What I have done so far:
$$\frac{(x^2-\sqrt{x^4+7x^2+1})(x^2+\sqrt{x^4+7x^2+1})}{ x^2+\sqrt{x^4+7x^2+1}}$$
results in
$$\frac{-7x^2-1}{x^2+\sqrt{x^4+7x^2+1}}$$
factor out the $x^4$ under the radical, then divide numerator and denominator by $x^2$ to get
$$\frac{-7-1/x^2}{1 + \sqrt{1+7/x^2+1/x^4}}$$
at this point the limit as x approaches infinity would be -7/2 or -3.5.
Best Answer
Let $y = \sqrt{x^4+7x^2+1}$ and $L=\lim (x^2-y)$. Throughout this answer $\lim$ means $\lim_{x\rightarrow \infty}$.
I'll first work on simplifying $y$ as follows.
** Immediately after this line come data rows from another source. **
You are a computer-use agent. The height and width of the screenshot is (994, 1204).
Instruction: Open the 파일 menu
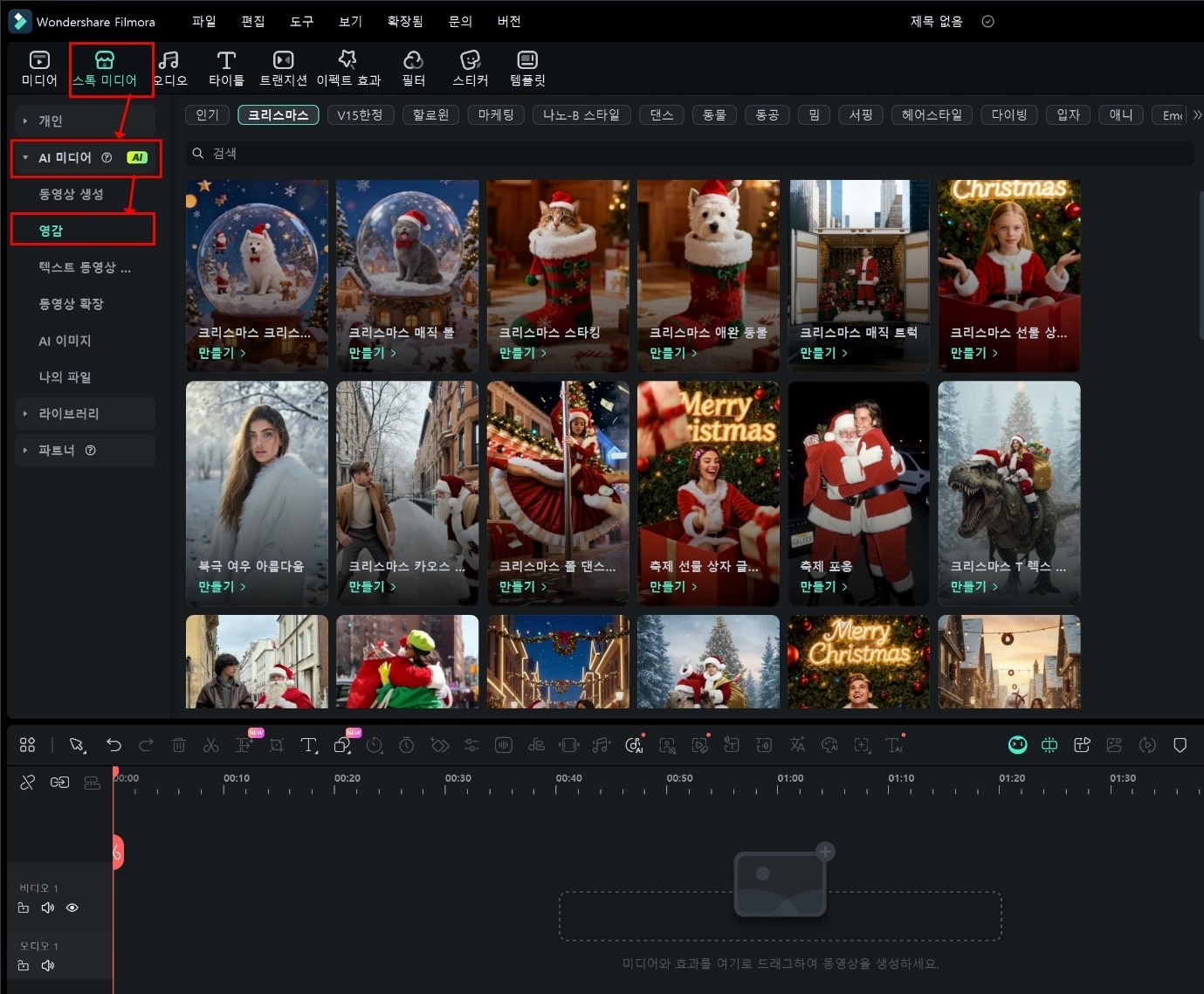coord(203,21)
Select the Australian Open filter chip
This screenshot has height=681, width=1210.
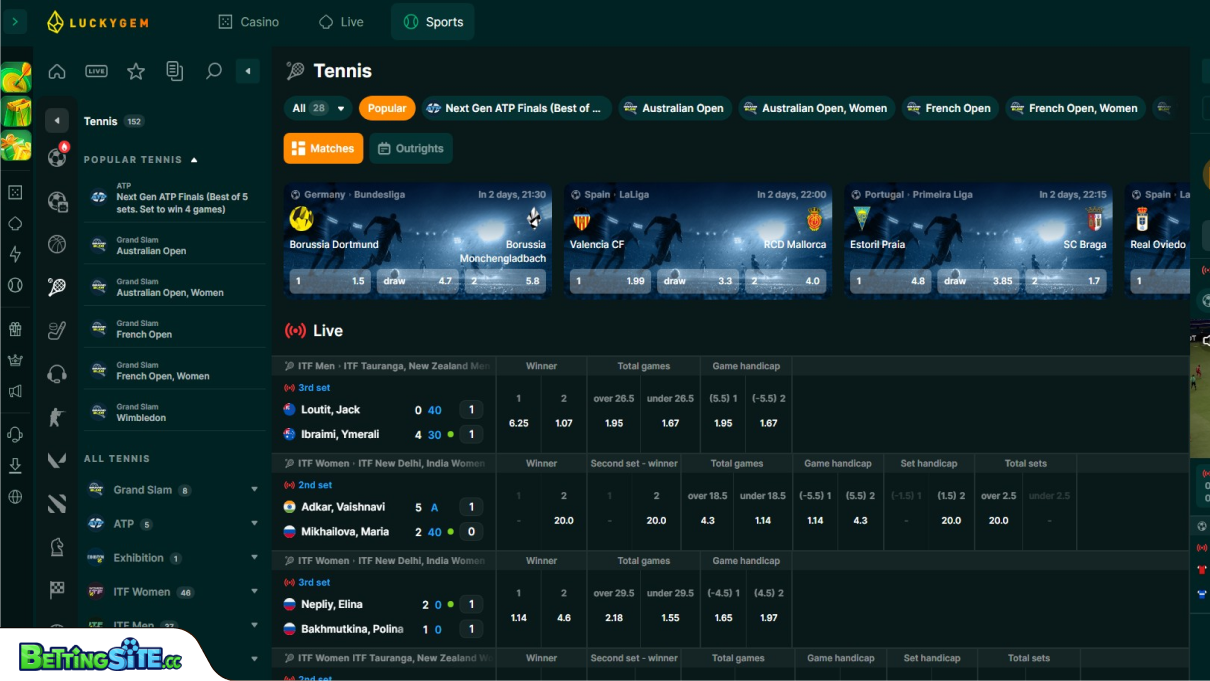pyautogui.click(x=675, y=108)
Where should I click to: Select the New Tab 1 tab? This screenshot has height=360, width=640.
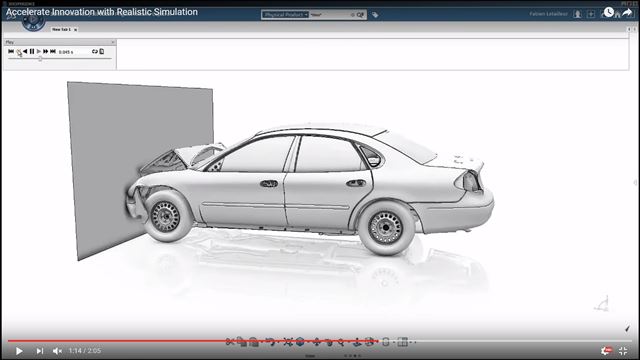(x=61, y=29)
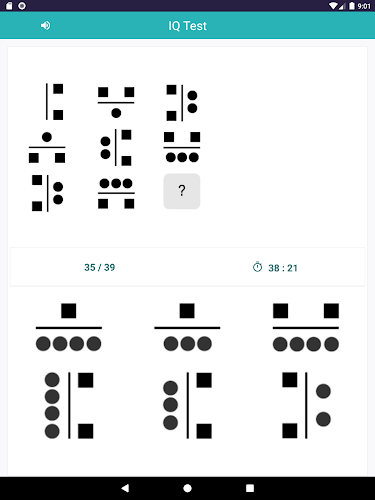Tap the 35 / 39 question counter

[x=100, y=267]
We can take an $x^2$ out of the square root , so that $y= x^2 \sqrt{1+7/x^2 + 1/x^4}$. We can expand the right side out by using the binomial expansion $\sqrt{1+\epsilon} = 1 + \epsilon/2 + H(\epsilon)$, where $H$ stands for the higher order terms in the expansion. Thus, $y = x^2(1+ \frac{7}{2x^2} + \frac{1}{2x^4} + H(x))$. Note that $H(x)$ contains large negative powers of $x$, from $x^{-4}$ onwards.
Now we can find $L$. We know that
\begin{equation} L = \lim (x^2 - y) \\ =\lim x^2 - x^2(1+ \frac{7}{2x^2} + \frac{1}{2x^4} + H(x)) \\ = \lim x^2 - (x^2 + \frac{7}{2} + \frac{1}{2x^2} + H(x)x^2) \\ = \lim 0 - 7/2 - H(x)x^2 \end{equation}
where $H(x)x^2$ contains only negative powers of $x$. As such the limit evaluates to $L = -7/2$.
This is very similar to what you have done, except that I simplified the algebra and swept all unwanted terms into $H$. The answer matches yours.